Pregnenolone sulfate, an endogenous
neurosteroid in the central nervous system, is a positive allosteric modulator of the
NMDA receptor, and plays a role in the modulation of learning and memory. Here, we study the actions of
pregnenolone sulfate using the
dopamine transporter knockout (DAT-KO) mice, which exhibit endophenotypes that recapitulate certain symptoms of
schizophrenia, including the
psychomotor agitation, stereotypy, prepulse inhibition (PPI) deficits and
cognitive impairments. We found that acute treatment with
pregnenolone sulfate normalized the hyperlocomotion and stereotypic bouts, and rescued the PPI deficits of DAT-KO mice. In addition, long-term treatment with
pregnenolone sulfate rescued the cognitive deficits of DAT-KO mice in the novel object recognition and social transmission of food preference tests. We also showed that
pregnenolone sulfate normalized behavioral abnormalities in MK801-treated wild-type mice, whereas
pregnenolone, its precursor, only partially rescued MK801-induced behavioral abnormalities.
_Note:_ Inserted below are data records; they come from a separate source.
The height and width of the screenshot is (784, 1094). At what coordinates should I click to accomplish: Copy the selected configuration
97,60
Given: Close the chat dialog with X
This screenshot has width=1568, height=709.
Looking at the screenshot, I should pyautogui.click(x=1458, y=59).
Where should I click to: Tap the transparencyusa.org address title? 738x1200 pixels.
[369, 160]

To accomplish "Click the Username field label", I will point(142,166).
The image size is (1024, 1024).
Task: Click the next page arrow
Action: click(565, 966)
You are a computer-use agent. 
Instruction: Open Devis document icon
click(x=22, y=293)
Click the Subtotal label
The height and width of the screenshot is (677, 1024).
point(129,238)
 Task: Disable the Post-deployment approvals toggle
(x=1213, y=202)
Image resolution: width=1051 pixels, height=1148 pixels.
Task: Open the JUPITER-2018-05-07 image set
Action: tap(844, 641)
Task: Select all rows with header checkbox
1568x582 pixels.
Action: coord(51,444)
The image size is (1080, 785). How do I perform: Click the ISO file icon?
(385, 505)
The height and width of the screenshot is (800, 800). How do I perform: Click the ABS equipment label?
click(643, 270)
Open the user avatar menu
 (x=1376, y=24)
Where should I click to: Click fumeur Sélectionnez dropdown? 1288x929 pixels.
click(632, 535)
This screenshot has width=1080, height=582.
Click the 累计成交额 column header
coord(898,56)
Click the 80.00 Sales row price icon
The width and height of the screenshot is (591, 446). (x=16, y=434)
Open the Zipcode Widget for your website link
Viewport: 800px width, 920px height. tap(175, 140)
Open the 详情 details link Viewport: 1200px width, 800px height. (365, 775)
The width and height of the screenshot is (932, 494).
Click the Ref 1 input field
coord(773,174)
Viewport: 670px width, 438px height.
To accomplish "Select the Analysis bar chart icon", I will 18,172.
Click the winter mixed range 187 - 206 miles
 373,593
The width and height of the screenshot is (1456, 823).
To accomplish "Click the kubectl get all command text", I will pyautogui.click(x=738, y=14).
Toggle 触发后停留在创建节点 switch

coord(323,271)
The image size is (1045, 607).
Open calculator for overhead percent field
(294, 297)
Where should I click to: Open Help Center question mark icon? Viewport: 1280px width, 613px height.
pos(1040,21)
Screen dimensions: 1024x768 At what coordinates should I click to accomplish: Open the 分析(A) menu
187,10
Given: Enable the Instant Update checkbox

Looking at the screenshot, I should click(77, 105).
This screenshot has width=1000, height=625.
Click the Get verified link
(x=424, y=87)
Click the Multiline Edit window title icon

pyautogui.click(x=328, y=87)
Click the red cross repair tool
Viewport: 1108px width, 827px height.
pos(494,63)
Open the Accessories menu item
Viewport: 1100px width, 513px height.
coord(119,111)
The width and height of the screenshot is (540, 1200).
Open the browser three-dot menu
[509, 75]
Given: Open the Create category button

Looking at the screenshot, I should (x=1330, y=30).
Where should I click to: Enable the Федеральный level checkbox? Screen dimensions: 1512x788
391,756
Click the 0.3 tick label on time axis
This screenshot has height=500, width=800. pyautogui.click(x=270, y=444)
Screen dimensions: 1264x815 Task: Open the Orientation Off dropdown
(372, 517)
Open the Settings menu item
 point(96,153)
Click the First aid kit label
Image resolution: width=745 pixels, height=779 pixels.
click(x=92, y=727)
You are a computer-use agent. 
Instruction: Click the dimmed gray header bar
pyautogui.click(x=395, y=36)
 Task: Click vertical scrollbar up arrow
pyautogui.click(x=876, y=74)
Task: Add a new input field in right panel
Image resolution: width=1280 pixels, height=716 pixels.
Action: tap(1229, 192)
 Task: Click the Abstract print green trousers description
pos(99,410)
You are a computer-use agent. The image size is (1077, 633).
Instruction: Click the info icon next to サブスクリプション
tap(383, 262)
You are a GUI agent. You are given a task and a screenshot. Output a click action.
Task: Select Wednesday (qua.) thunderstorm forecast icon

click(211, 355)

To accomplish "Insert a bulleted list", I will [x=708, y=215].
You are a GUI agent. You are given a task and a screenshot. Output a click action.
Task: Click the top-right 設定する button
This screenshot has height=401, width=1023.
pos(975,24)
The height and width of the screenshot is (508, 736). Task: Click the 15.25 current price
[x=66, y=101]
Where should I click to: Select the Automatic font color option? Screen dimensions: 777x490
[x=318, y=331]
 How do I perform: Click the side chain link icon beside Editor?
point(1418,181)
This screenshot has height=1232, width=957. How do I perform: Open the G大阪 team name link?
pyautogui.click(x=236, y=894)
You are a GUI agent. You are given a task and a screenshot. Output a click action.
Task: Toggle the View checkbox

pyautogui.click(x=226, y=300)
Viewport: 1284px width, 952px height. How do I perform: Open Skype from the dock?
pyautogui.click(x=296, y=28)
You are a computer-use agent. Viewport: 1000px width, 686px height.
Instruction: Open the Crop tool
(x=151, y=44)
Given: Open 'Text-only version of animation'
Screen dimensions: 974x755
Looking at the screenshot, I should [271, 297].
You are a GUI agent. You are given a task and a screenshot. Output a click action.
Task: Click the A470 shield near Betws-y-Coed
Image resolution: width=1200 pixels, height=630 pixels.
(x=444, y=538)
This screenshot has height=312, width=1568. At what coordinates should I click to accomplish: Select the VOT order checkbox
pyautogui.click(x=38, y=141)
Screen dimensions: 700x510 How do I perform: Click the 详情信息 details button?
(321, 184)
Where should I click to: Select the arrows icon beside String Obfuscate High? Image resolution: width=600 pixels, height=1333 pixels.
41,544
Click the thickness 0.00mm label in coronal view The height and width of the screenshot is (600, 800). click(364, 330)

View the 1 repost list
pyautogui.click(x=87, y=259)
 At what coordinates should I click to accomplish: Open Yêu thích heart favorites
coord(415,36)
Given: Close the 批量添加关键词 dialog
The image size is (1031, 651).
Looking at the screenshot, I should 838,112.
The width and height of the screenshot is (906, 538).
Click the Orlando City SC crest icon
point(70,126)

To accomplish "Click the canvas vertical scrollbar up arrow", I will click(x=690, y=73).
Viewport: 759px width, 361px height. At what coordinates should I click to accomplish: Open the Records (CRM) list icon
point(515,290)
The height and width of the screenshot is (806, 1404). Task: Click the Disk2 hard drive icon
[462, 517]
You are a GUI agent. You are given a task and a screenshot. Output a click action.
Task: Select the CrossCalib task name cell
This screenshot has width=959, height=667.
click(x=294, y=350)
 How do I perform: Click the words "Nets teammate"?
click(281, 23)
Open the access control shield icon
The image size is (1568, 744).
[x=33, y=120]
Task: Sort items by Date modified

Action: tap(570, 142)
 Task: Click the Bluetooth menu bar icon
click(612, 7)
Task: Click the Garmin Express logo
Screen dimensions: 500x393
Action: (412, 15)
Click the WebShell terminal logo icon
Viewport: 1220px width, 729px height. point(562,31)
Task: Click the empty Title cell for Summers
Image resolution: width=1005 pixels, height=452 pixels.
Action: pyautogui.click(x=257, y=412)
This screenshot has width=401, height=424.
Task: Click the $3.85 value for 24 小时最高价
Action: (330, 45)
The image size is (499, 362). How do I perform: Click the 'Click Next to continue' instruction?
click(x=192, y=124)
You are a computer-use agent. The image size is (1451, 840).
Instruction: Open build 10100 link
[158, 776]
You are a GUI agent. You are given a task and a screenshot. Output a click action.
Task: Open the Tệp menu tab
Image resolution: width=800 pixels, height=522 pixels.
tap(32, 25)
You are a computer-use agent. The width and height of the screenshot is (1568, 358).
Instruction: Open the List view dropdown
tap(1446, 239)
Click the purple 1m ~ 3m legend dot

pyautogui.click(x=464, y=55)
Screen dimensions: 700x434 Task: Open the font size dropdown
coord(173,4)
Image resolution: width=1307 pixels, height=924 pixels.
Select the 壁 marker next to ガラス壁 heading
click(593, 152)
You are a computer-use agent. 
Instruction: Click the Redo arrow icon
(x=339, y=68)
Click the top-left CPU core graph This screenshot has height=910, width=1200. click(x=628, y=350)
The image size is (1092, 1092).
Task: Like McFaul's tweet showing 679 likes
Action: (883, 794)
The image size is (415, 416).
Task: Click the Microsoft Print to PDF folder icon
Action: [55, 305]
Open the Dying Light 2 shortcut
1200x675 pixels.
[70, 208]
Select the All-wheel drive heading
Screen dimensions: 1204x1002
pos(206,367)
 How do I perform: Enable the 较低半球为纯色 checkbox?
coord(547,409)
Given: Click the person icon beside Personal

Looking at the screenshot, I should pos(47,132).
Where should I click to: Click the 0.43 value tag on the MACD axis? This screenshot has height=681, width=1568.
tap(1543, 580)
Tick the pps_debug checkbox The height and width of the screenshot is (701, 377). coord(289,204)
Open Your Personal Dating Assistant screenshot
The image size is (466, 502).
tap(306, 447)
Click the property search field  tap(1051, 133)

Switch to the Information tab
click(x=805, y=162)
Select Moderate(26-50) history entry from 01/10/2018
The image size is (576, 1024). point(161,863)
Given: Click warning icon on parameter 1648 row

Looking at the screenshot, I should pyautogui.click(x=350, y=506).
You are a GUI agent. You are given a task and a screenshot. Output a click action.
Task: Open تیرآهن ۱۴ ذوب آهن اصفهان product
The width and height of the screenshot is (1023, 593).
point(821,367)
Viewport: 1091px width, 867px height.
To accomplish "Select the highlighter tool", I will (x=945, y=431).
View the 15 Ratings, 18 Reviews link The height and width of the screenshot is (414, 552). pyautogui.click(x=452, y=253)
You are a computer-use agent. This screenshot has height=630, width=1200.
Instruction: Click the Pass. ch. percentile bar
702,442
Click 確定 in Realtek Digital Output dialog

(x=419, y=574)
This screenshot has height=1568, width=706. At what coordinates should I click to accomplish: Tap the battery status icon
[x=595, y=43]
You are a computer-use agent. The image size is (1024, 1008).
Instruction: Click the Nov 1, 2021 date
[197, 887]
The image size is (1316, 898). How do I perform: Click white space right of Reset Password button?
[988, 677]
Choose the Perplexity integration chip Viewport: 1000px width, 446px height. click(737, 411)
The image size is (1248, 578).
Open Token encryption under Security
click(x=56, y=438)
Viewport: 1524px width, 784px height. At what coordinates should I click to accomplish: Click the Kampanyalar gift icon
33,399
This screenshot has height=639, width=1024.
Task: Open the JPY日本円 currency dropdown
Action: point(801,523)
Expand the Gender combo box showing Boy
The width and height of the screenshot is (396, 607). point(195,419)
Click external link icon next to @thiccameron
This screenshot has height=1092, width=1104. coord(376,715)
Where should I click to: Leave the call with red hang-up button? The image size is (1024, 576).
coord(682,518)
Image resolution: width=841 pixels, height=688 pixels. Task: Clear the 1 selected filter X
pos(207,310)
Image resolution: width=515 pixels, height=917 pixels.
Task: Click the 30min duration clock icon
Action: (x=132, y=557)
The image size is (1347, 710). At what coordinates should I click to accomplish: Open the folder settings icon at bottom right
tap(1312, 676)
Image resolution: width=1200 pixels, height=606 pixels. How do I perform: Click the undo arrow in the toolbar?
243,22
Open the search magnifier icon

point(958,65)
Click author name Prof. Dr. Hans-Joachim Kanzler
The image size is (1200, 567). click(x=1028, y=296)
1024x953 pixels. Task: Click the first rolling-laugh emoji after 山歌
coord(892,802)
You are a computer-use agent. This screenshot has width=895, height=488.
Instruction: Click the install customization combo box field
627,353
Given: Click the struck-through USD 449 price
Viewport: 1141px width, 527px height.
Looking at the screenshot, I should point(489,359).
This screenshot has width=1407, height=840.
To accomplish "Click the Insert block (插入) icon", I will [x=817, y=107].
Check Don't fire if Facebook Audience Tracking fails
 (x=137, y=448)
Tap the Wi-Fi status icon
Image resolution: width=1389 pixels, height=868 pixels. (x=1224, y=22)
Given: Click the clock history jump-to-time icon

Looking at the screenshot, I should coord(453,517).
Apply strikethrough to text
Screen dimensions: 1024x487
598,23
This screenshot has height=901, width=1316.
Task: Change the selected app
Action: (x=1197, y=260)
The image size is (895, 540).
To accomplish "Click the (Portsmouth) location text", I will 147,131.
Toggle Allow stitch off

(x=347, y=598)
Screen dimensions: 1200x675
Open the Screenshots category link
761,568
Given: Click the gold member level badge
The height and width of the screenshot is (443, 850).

This indicates that there are distinct mechanisms of action between
pregnenolone sulfate and
pregnenolone, and the involvement of
NMDA receptor signaling in the action of
pregnenolone sulfate. Moreover, we found that acute treatment with
pregnenolone sulfate increased the phosphorylation levels of striatal AKT and GSK3β in DAT-KO mice, and that long-term treatment with
pregnenolone sulfate increased expression levels of NR1 subunit of the
NMDA receptor in hippocampus. Thus,
pregnenolone sulfate was able to rescue the behavioral anomalies of DAT-KO mice through the
NMDA receptor-mediated, AKT/GSK3β signaling pathway.